[STATED GOAL]:
Copy out every line of the material below word for word, leaving out the pictures.
******
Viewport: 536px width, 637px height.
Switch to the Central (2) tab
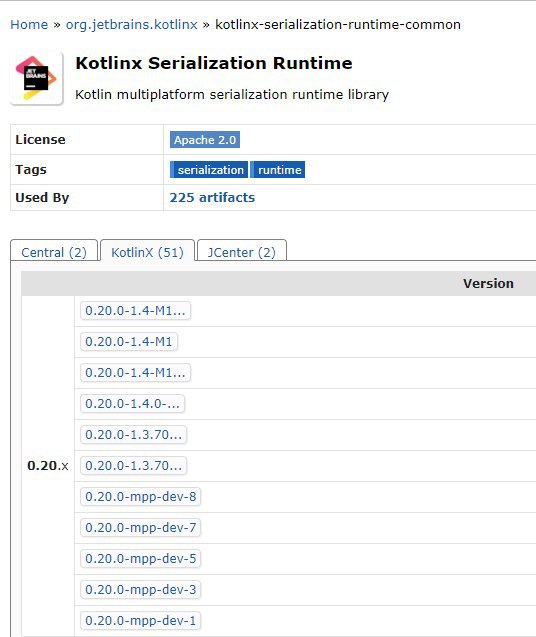coord(54,252)
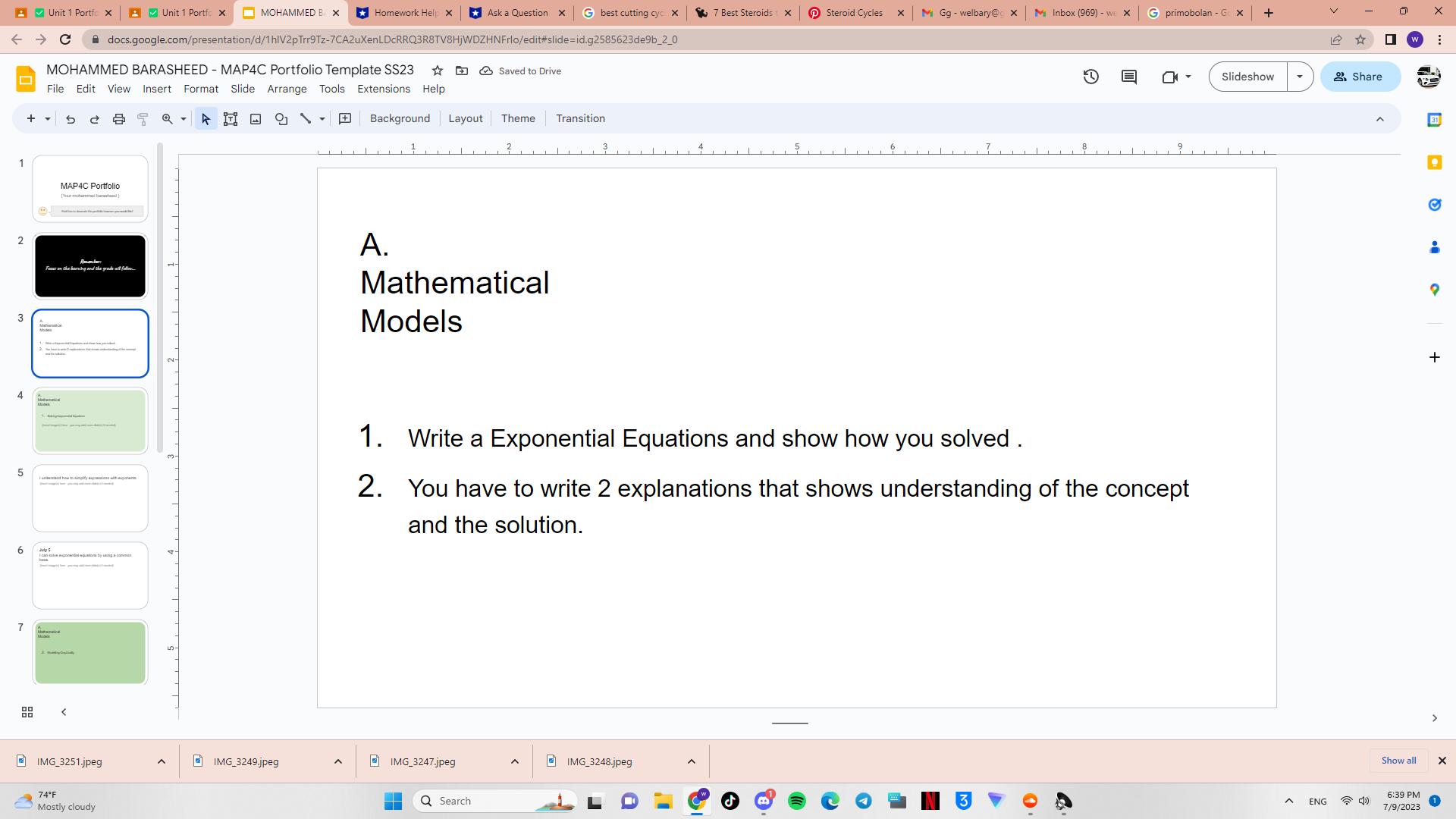Click the Share button
This screenshot has height=819, width=1456.
[1359, 77]
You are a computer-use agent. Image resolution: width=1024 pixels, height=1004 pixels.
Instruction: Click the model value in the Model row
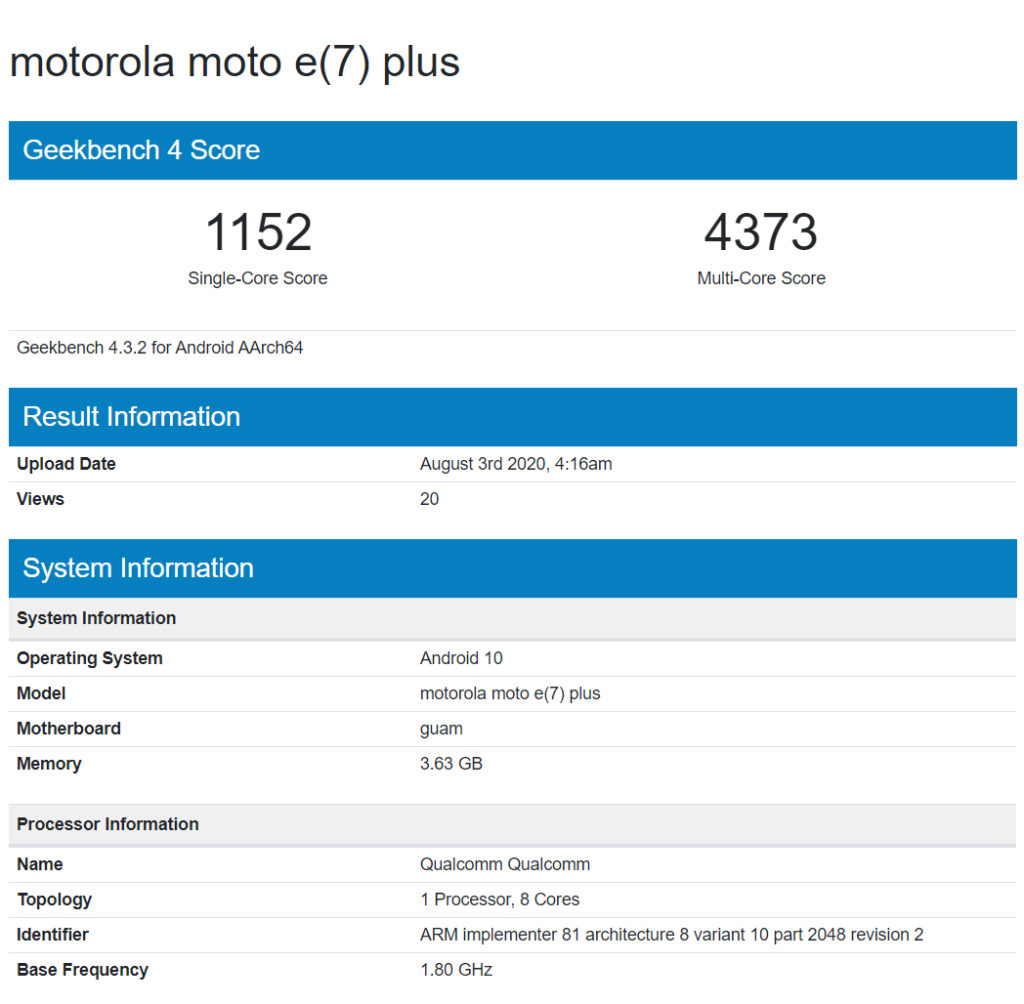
******
[TASK RESULT]:
Viewport: 536px width, 637px height.
Switch to the Central (2) tab
coord(54,252)
Click the Share button
This screenshot has height=819, width=1456.
[1359, 77]
You are a computer-use agent. Image resolution: width=1024 pixels, height=1004 pixels.
Instruction: Click the model value in the Model row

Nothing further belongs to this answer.